Sentence Classification in TensorFlow

This project is roughly an exact TensorFlow implementation of Yoon Kim's paper Convolutional Neural Networks for Sentence Classification (EMNLP 2014). His original Theano code can be found here. Alternate to this, you can look at Denny Britz's TensorFlow implementation, here.

Setup

  1. Download Google's word2vec embeddings and place them inside data/w2v/. This is a large file (~ 3.5G). You may git clone this.
  2. Ensure you have a working tensorflow or tensorflow-gpu (version 1.0+). Additional dependencies include yaml, bunch and cPickle.
  3. Pre-process the data by using,
cd data
chmod +x process_sst2.sh process_sst2_sentence.sh
./process_sst2.sh
./process_sst2_sentence.sh
  1. Run python train.py to train the model, and run python train.py --mode test to evaluate the model.

Model Configuration

The model hyperparameters and mode (nonstatic, static and rand) are configured via YAML files inside config/. All hyperparameters (except batch_size) are identical to those reported in the paper. You may change the training directory via the --job_id parameter, and the random seed using --seed. Look at config/arguments.py for more details.

Results

All results have been averaged across 10 random seeds. All reported results are on the SST2 dataset. The models were trained on Titan X GPUs.

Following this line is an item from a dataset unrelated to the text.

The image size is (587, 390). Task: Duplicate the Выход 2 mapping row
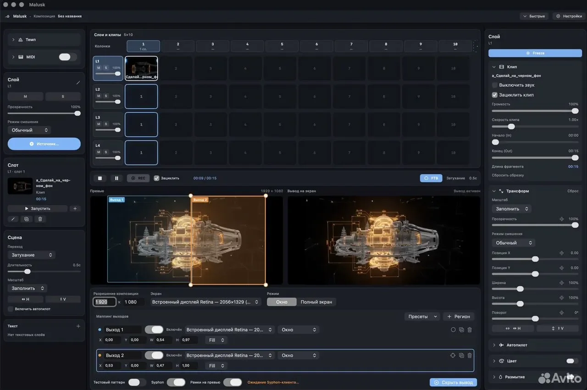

Model Dataset Average Std Range
Kim14 - nonstatic Phrases 87.2 - -
Our Kim14 - nonstatic Phrases 87.06 0.34 86.55 - 87.70
Our Kim14 - nonstatic Sentences 85.92 0.68 84.79 - 86.99
Kim14 - rand Phrases 82.7 - -
Our Kim14 - rand Phrases 84.53 0.38 84.01 - 85.01
Our Kim14 - rand Sentences 79.65 0.89 77.76 - 81.00
Kim14 - static Phrases 86.8 - -
Our Kim14 - static Phrases 86.10 0.58 85.23 - 86.82
Our Kim14 - static Sentences 85.18 0.66 83.69 - 86.32

Contributing

Feel free to add Issues and PRs (for the existing issues). It should be fairly easy to understand the code.